O outro ponto que gostaria
de conversar com você é sobre a forma negativa e pejorativa de sua “crítica”
política. As piadas, imagens, dizeres etc., que se referem aos que não pensam
como você, revelam um rancor que tem de tudo: preconceito, desinformação,
insultos etc. Se você acha que este tipo de crítica desperta alguma simpatia
para as suas ideias, ou fazem mal à figura dos criticados, então está na hora
de você fazer algumas reflexões sobre o que muda as pessoas. Uma pessoa decente
muda de opinião quando você demonstra que ela está errada. Só não mudará se
tiver “interesses” em se manter no erro ou, então, se por alguma razão
(preconceito, ignorância, intolerância, irracionalidade etc.) não entender o
seu erro e o significado da mudança. Fora disso, a “propaganda” pejorativa
contrária é um tiro na culatra. E isso é tanto no aspecto individual como
coletivo. O Lula cresceu eleitoralmente depois que mudou sua imagem para o
“Lula, paz e amor”. Antes, o eleitorado preferia o FHC, com sua voz e modos
blandiciosos. Serra com sua linguagem belicosa só perdeu votos. Obama derrotou
duas vezes os seus adversários com um discurso suave, sofrendo agressões de
todo os lados. O Berlusconi e Sarkozy, na Itália e França, perderam as
eleições, em razão de suas práticas autoritárias e arrogantes.
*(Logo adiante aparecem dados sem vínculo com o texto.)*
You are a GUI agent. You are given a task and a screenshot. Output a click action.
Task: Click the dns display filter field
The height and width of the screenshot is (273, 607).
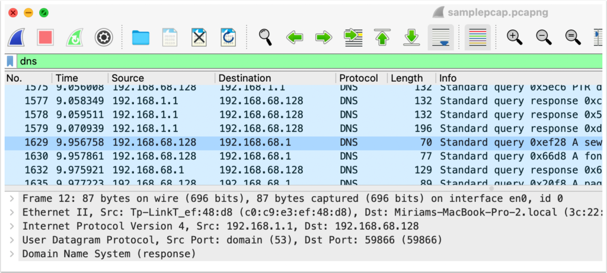pos(296,61)
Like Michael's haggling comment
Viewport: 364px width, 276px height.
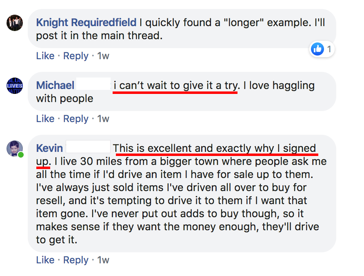point(45,119)
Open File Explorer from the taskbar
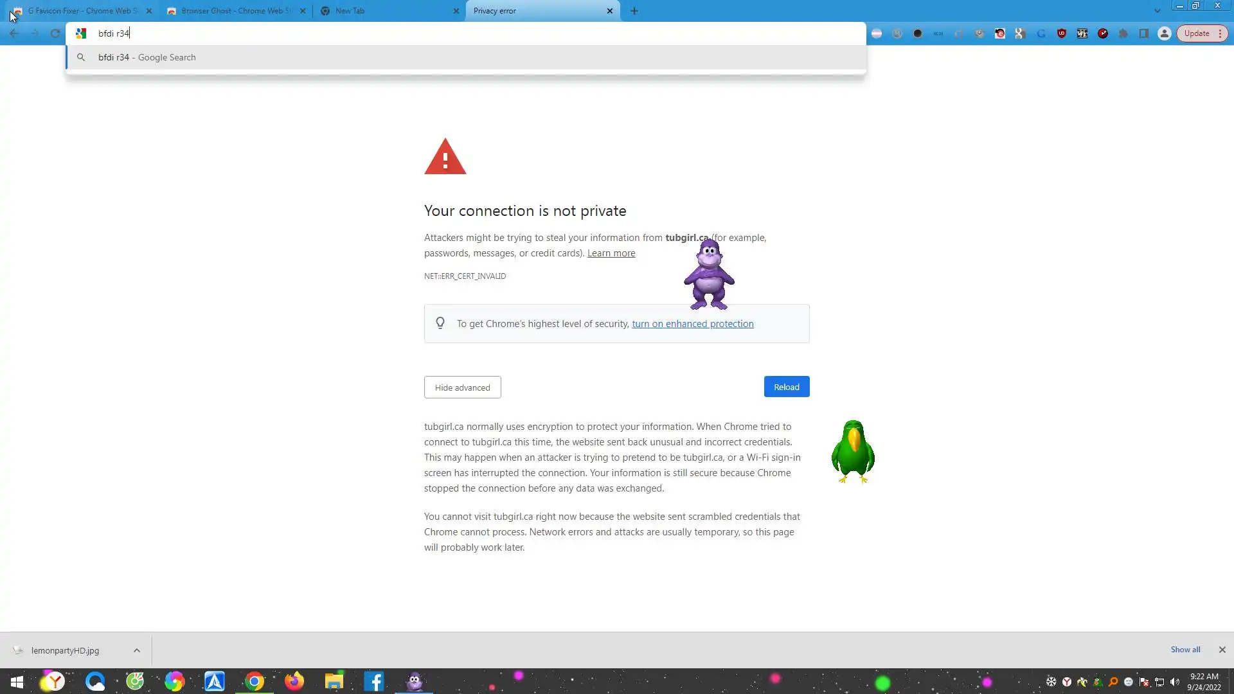The image size is (1234, 694). pos(334,681)
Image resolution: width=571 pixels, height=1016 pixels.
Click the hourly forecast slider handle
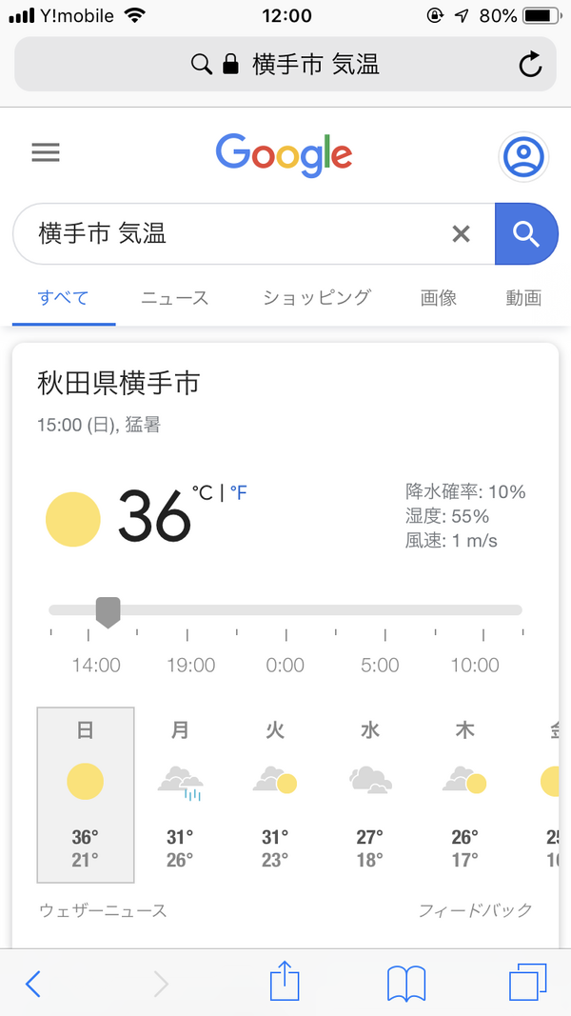tap(108, 612)
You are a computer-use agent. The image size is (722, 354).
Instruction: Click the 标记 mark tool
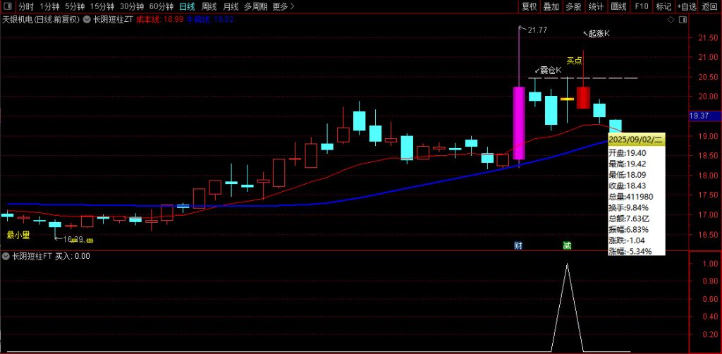click(663, 6)
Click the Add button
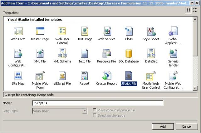Viewport: 201px width, 133px height. pos(163,126)
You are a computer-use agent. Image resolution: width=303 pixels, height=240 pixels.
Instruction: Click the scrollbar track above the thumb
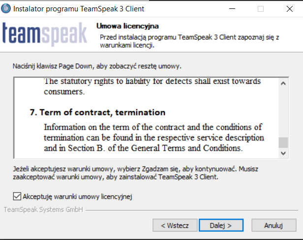click(283, 112)
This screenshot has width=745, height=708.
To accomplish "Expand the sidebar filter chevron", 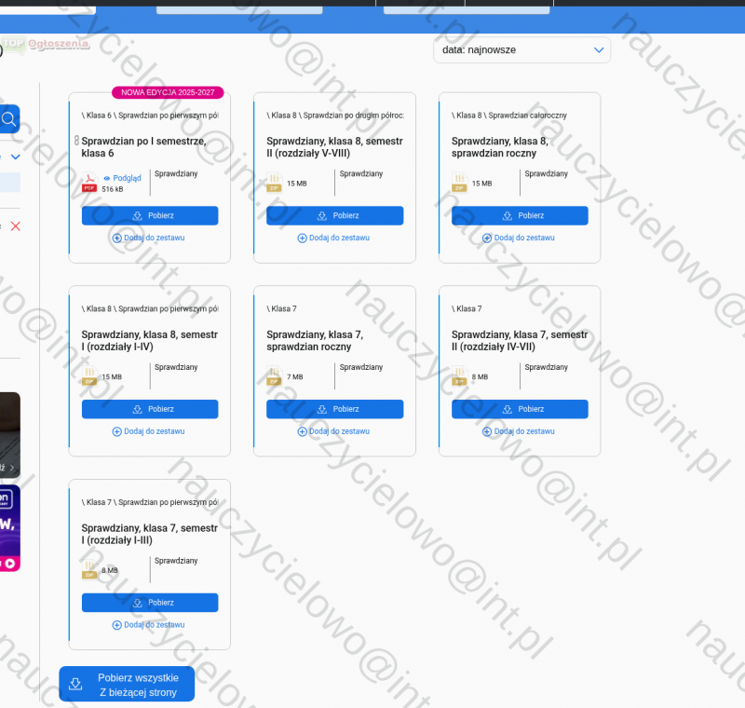I will [15, 157].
Enfim, à medida
que a sociedade evolui, essa linguagem truculenta, ofensiva, enganosa, que
intui uma falsa moralidade e prega medidas radicais extremadas (para os outros,
nunca para si) vai caindo em desuso, não engana mais ninguém. Pode ter servido
em outra época, chegou a levar os hitlers e mussolinis ao poder, mas, hoje em
dia, ninguém mais cai neste canto de sereia. As pessoas querem é ser
convencidas, sem imposições.
Bem, fico por aqui. Se você
quiser prosseguir mandando-me os e-mails, gostaria que não mais me enviasse os
relativos à política, a não ser quando nesta terra tiver um partido conservador
...
Simples, objetivo e direto. Parabéns, Paulo, por postar este libelo.